■ WORK ORDER
The records below are to be copied exactly, with every picture left out.

■ DATA FOR THIS EXERCISE
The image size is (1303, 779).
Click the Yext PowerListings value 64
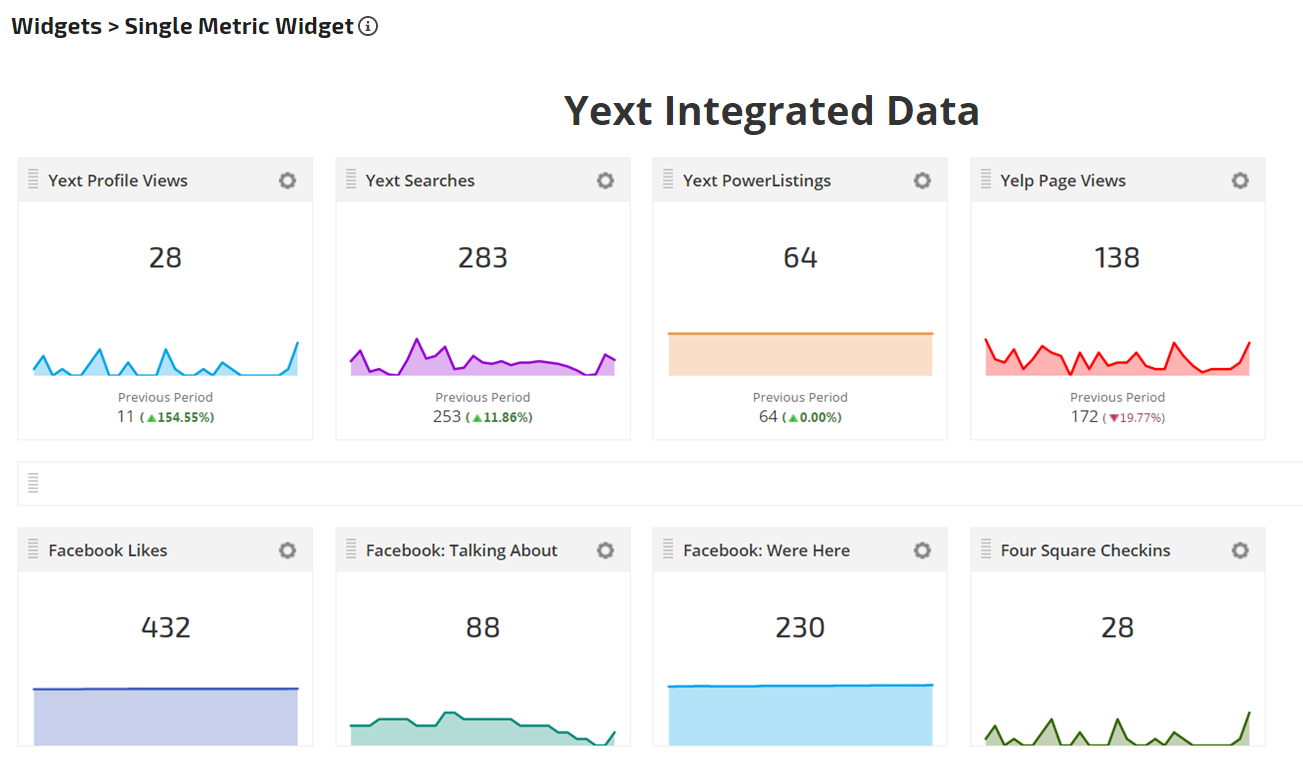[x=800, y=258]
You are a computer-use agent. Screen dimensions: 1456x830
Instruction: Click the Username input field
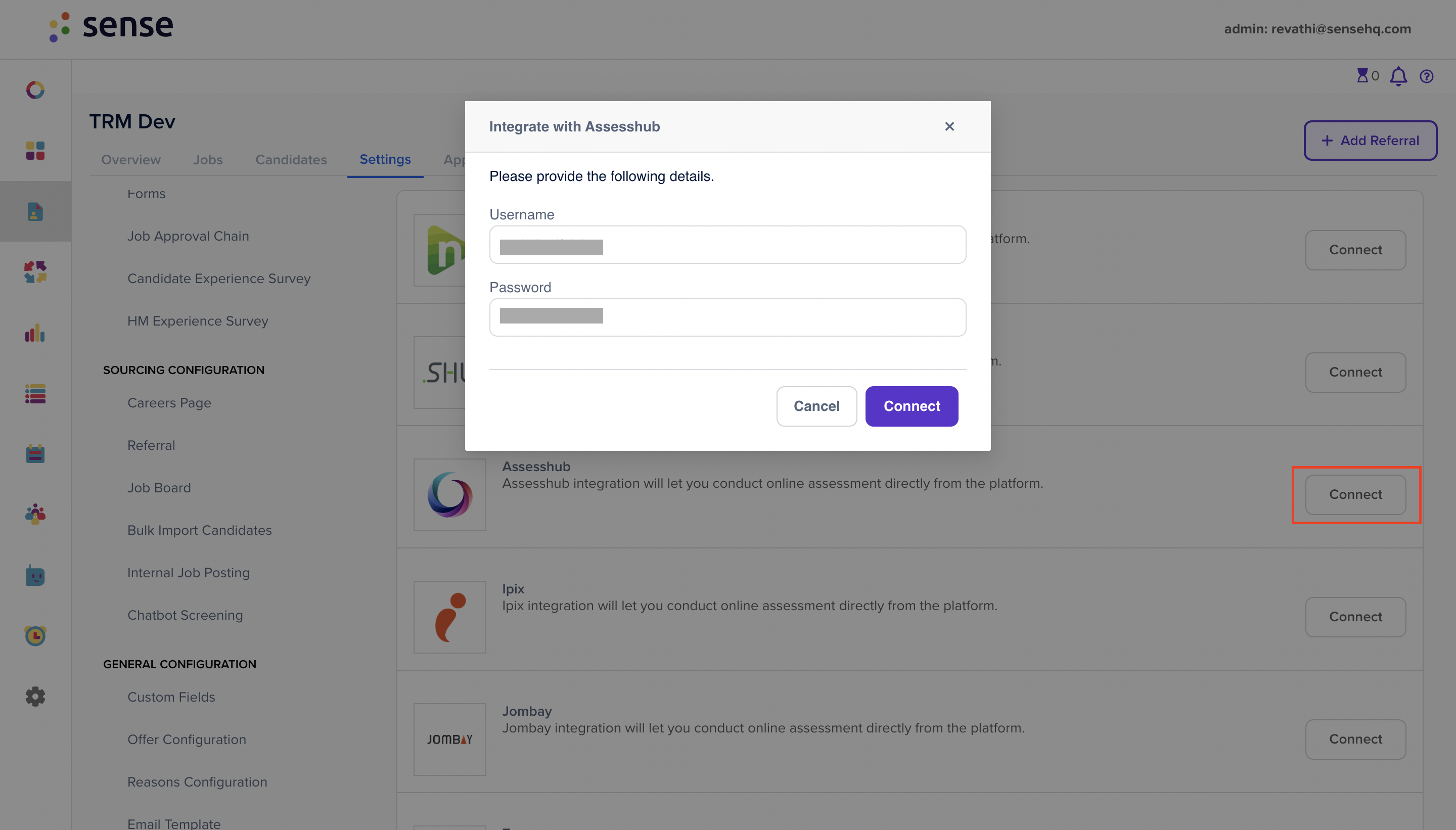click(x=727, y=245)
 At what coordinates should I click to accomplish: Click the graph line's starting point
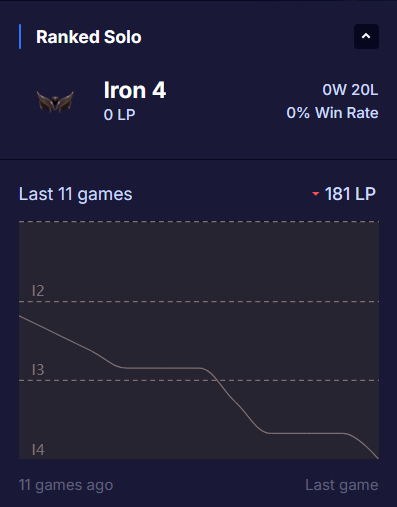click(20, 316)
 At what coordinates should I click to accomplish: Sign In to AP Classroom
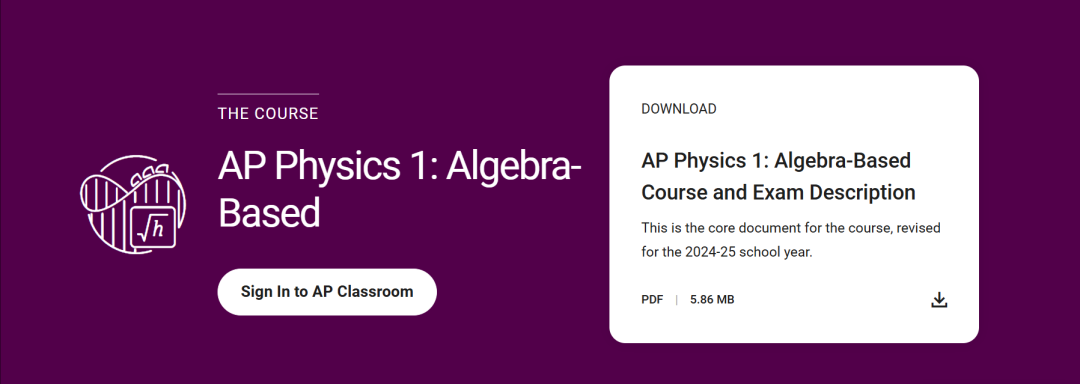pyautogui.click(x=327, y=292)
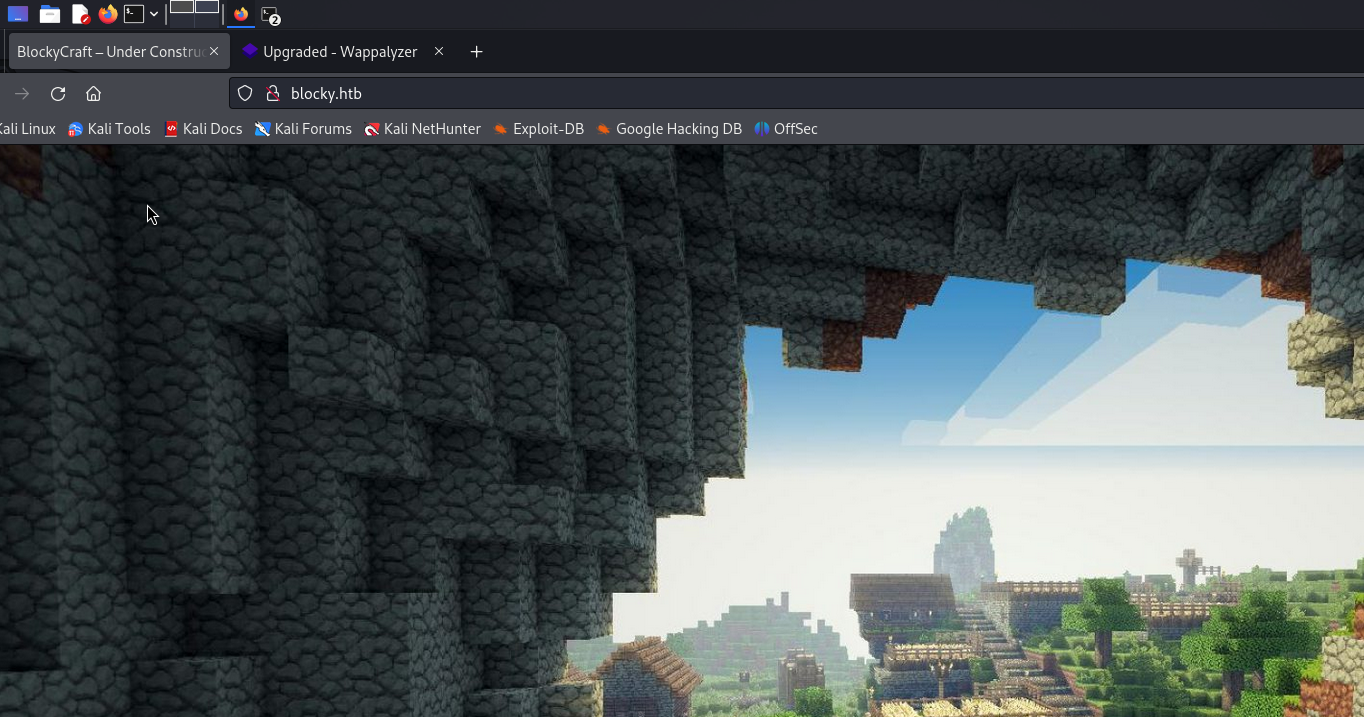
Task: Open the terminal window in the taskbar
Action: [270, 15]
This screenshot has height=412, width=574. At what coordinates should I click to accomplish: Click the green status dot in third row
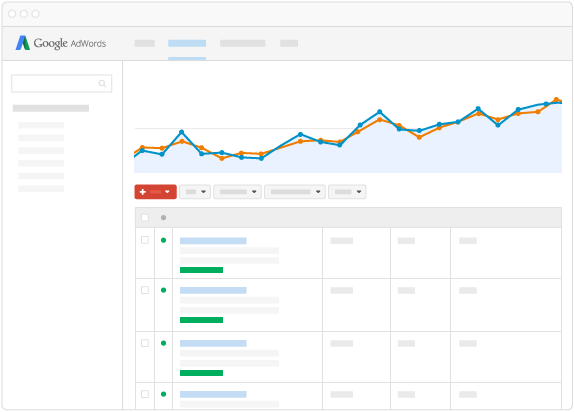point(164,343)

■ ANSWER FOR THE TASK
The image size is (1303, 779).
Click the Yext PowerListings value 64
[x=800, y=258]
You are a computer-use agent. Screen dimensions: 1456x830
Instruction: Click the Username input field
click(x=727, y=245)
 At what coordinates should I click to accomplish: Click the graph line's starting point
click(20, 316)
 At what coordinates should I click to accomplish: Sign In to AP Classroom
pyautogui.click(x=327, y=292)
Task: Open the terminal window in the taskbar
Action: [270, 15]
This screenshot has height=412, width=574. At what coordinates should I click to accomplish: Click the green status dot in third row
point(164,343)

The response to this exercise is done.